If Hanna Arendt is to be believed, and I strongly suspect she is, Thomas Hobbes writing in the seventeenth century provided us with the blueprint of the bourgeois personality, one who is relentlessly engaged in the process of acquiring wealth, the type that would become the predominant character, world-wide, in the three hundred years that have followed. In this regard, she tells us that:
“There is hardly a single bourgeois moral standard which has not been anticipated by the unequaled magnificence of Hobbes’ logic. He gives an almost complete picture, not of Man but of the bourgeois man, an analysis which in three hundred years has neither been outdated nor excelled. ‘Reason . . . is nothing but Reckoning’; ‘a free Subject, a free Will . . . [are words] . . . without meaning; that is to say, Absurd.’ A being without reason, without the capacity for truth, and without free will — that is, without the capacity for responsibility — bourgeois man is essentially a function of society and judged therefore according to his ‘value or worth . . . his price; that is to say so much as would be given for the use of his power.’ This price is constantly evaluated and reevaluated by society, the ‘esteem of others,’ . . . “
The bourgeois was originally the owner of the means of production who was the bane of Karl Marx’s existence, the ugly capitalist who ground his workers under his foot, stealing the profits they made and keeping the profits for himself. The capitalist today may no longer own the means of production. He may own properties, deal in stocks and bonds, or more than likely be the C.E.O. of a multinational corporation. He might even be a professional athlete! He has become the man Hobbes described early on, a man fixated on making more money than he can possibly spend in his lifetime. The amorality of the bourgeois who simply wants to live well soon becomes the immorality of the exploiter and the dodger of taxes who uses others and places additional burdens on those who can ill afford to take up the weight. All of this is predicated on his fascination with wealth and power as ends in themselves. As Arendt notes:
“The so-called accumulation of capital which gave birth to the bourgeois changed the very conception of property and wealth: they were no longer considered the results of accumulation and acquisition but their beginnings; wealth became a never-ending process of getting wealthier. The classification of the bourgeois as an owning class is only superficially correct, for a characteristic of this class has been that anyone could belong to it who conceived of life as a process of perpetually becoming wealthier, and considered money as something sacrosanct which under no circumstances should be a mere commodity for consumption.”
Arendt thought the Leviathan, Hobbes major work, provided the blueprint I mentioned at the outset. The type of person he describes feeds on raw competition, creating in the world of the bourgeoisie a war of man against man, survival of the fittest. Hobbes said this was a state of nature and suggested that in such a state life is solitary, poor, nasty, brutish, and short. In this state humans cease to be human and become pawns in a game in which the capitalist himself becomes wealthy at the cost of those who oppose him.
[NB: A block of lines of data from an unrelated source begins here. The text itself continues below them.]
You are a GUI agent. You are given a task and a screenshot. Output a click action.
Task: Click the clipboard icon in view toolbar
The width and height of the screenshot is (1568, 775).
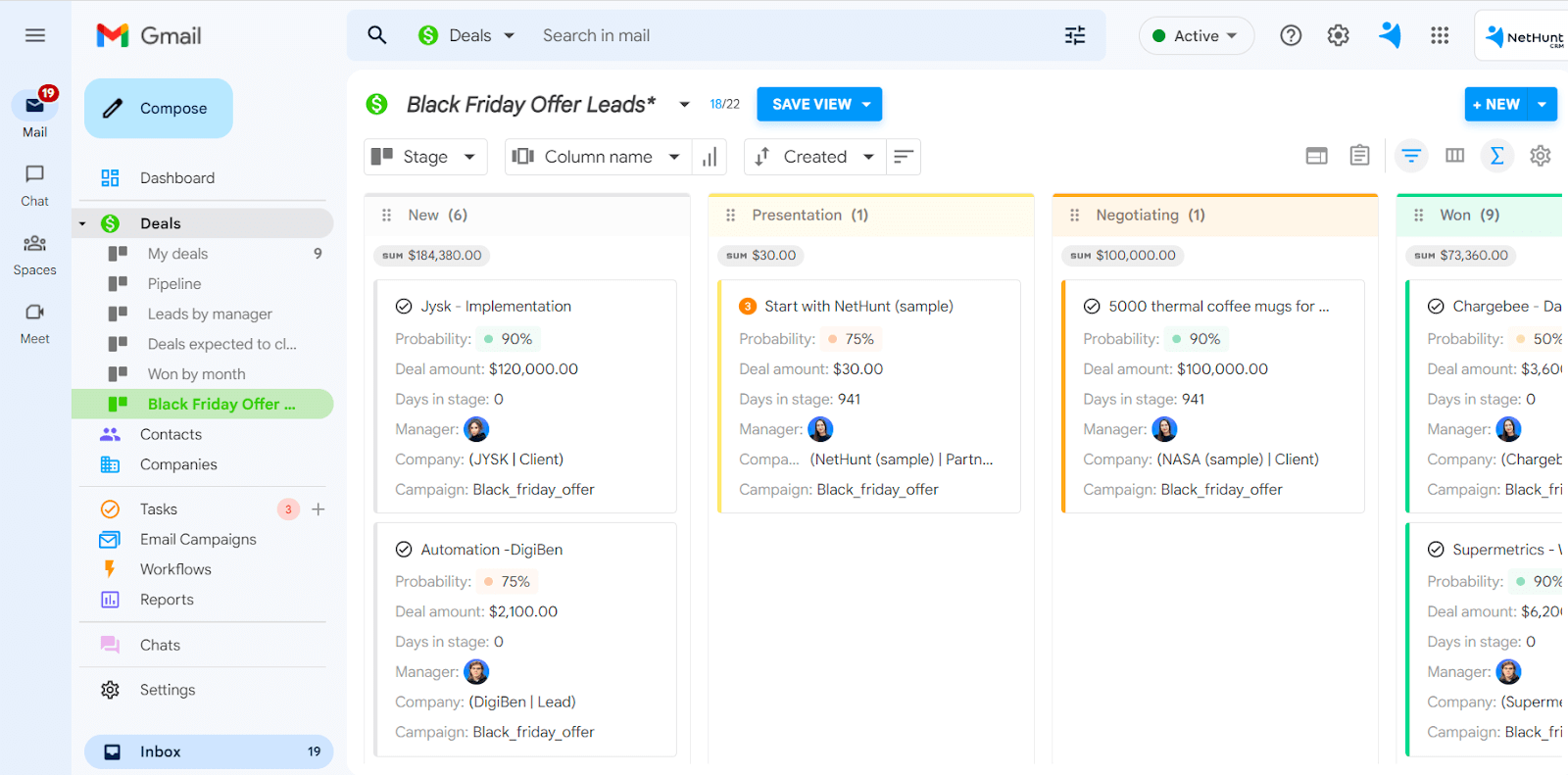1359,156
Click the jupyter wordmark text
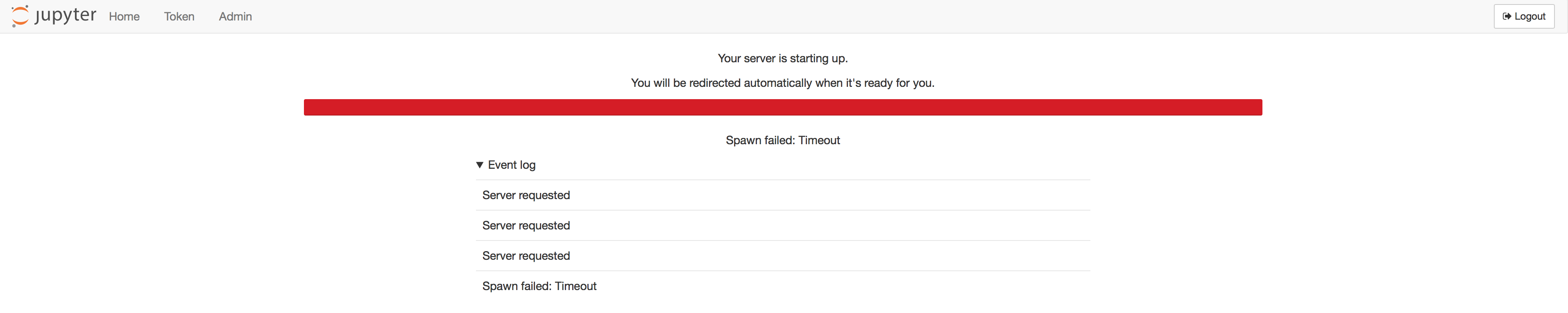Screen dimensions: 1568x313 [66, 15]
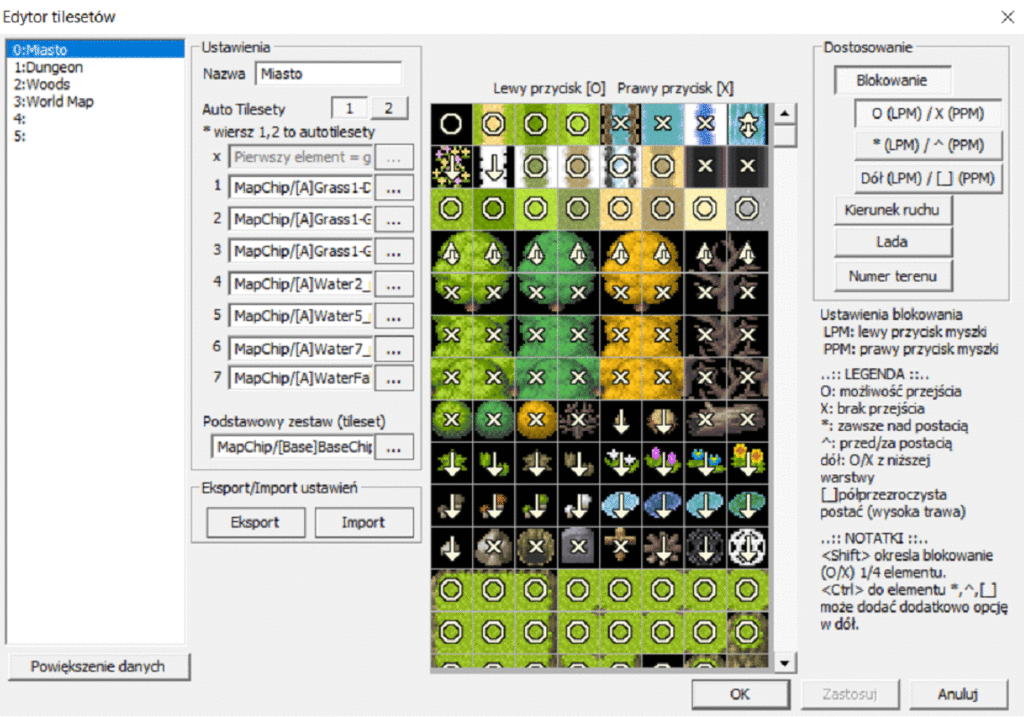Toggle the O (LPM) / X (PPM) mode
1024x717 pixels.
point(927,113)
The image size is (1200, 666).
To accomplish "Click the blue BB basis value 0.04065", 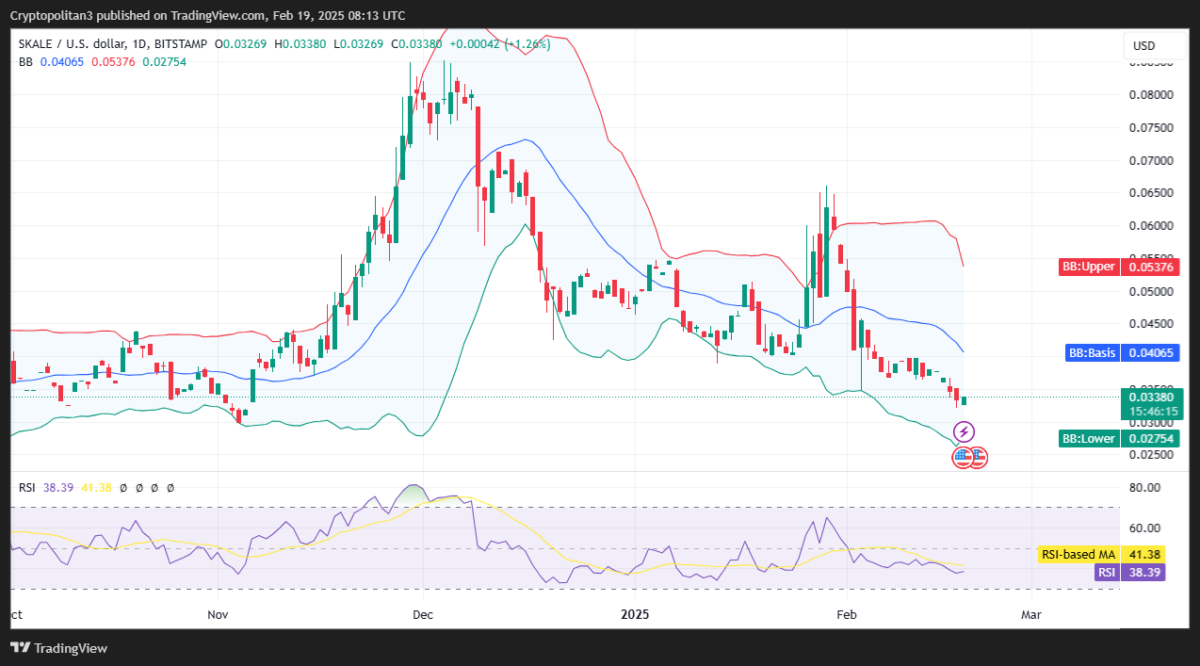I will [60, 62].
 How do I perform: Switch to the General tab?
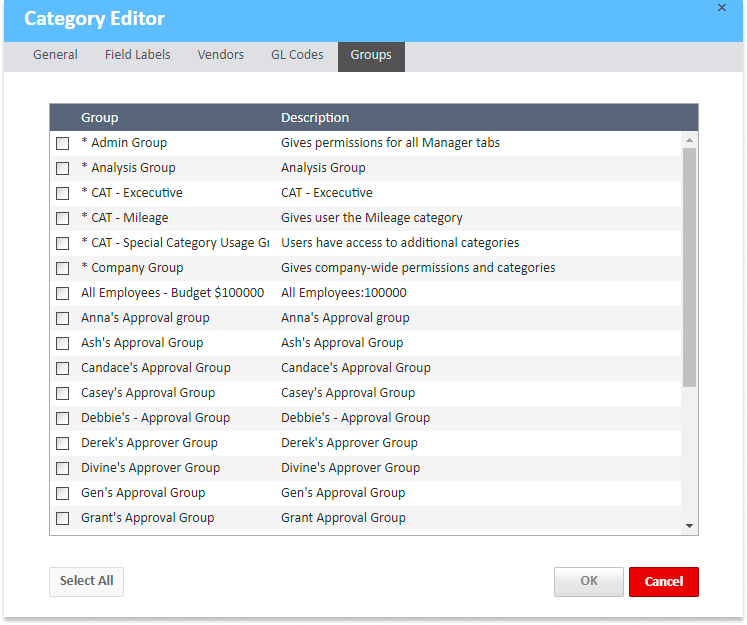click(55, 55)
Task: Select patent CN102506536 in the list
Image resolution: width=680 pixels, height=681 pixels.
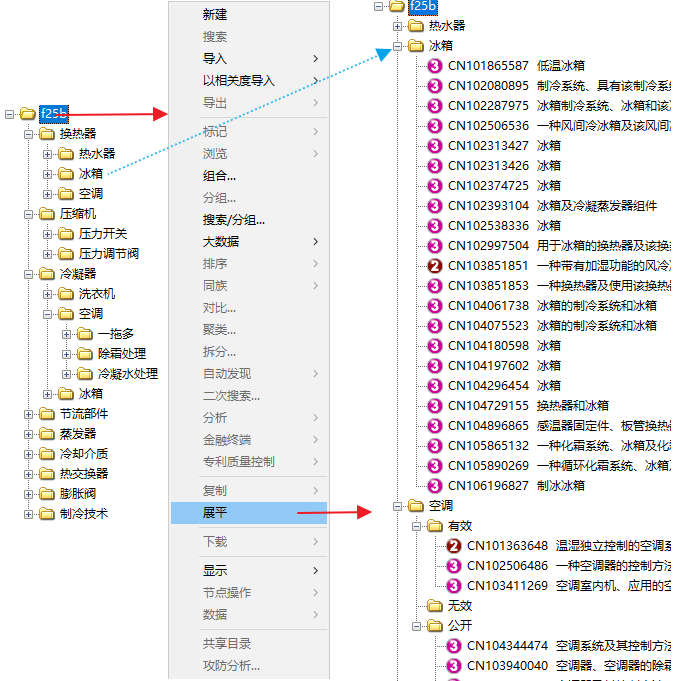Action: [x=488, y=126]

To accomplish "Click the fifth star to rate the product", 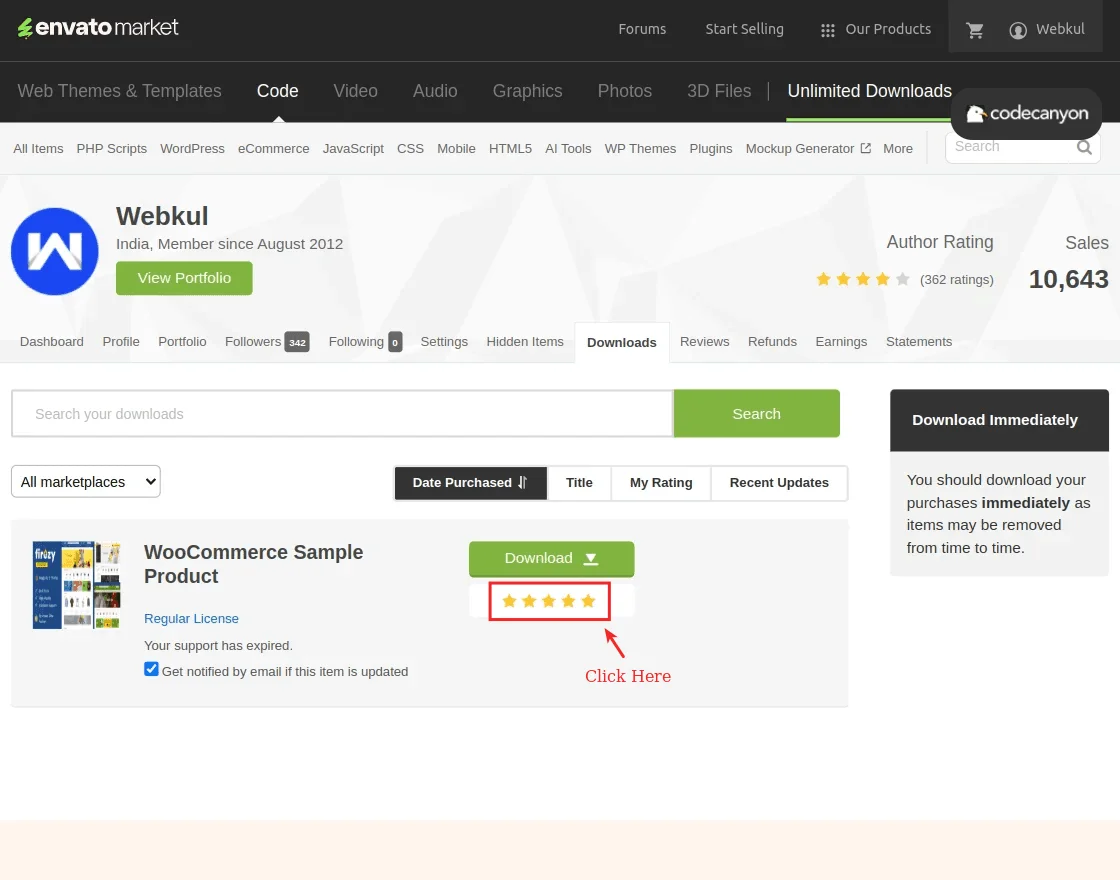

Needless to say, this blueprint has changed considerably since Hobbes drew it. Raw capitalism has never seen the light of day, the state of nature becoming in the transition a bit of an exaggeration. Capitalism has always been tempered by remnants of Christian ethics and the rule of law, constraints on the raw greed that motivates the man or woman who seeks only money and more money, a person Arendt describes as “more-than-rich.” In this country we have a number of such laws that prohibit the unfettered growth of capital in the hands of a few — or so it would seem. But those who are more-than-rich spend much of their time working to make sure that those laws and those restraints — such as tax laws and the E.P.A., for example — are rendered nugatory, weakened so that the government cannot effectively interfere with the making of huge profits. The type Hobbes describes still exists.
There are good people owning property and paying others to work for them. And there are private owners of small corporations who do not exploit their employees. To be sure. These people do not fit the blueprint that Hobbes provided us with. But for the “more-than-rich” in this country the blueprint is accurate: there are those who would squash all opposition underfoot in order to amass more and more wealth –money beyond reckoning — thereby creating ugly juxtapositions. Athletes sign multi-million dollar contracts while many others around them must work two jobs or have no place to live and no food on the table. The average corporate C.E.O. in this country makes nearly 400 times as much annually as his or her average employee. And the C.E.O. typically pays little or no income taxes.
The picture is unpleasant, but it is not overblown. We claim to be a Christian country (or some make the claim) while at the same time we see around us the 1% growing richer, the middle class disappearing, and the more-than-poor growing poorer and more numerous. What this means, it seems to me, is that those laws that protect the rest of us against the rich must be enforced and even strengthened because the blueprint that Hobbes provided us with in the seventeenth century is not the least bit exaggerated when it comes to describing unfettered capitalism, including the type of person who flourishes in our day and who would just as soon see all around him fail as long as he amasses great wealth.